- _GOAL OF THE EXERCISE_:
For this exercise, write out exactly the lines from the line containing "Image resolution: width=909" through the last line of the records, and no other lines.

- _THE INPUT_:
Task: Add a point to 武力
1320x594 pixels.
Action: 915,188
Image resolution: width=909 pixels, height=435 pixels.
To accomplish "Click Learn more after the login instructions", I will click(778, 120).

- _TASK RESULT_:
Image resolution: width=909 pixels, height=435 pixels.
To accomplish "Click Learn more after the login instructions", I will click(778, 120).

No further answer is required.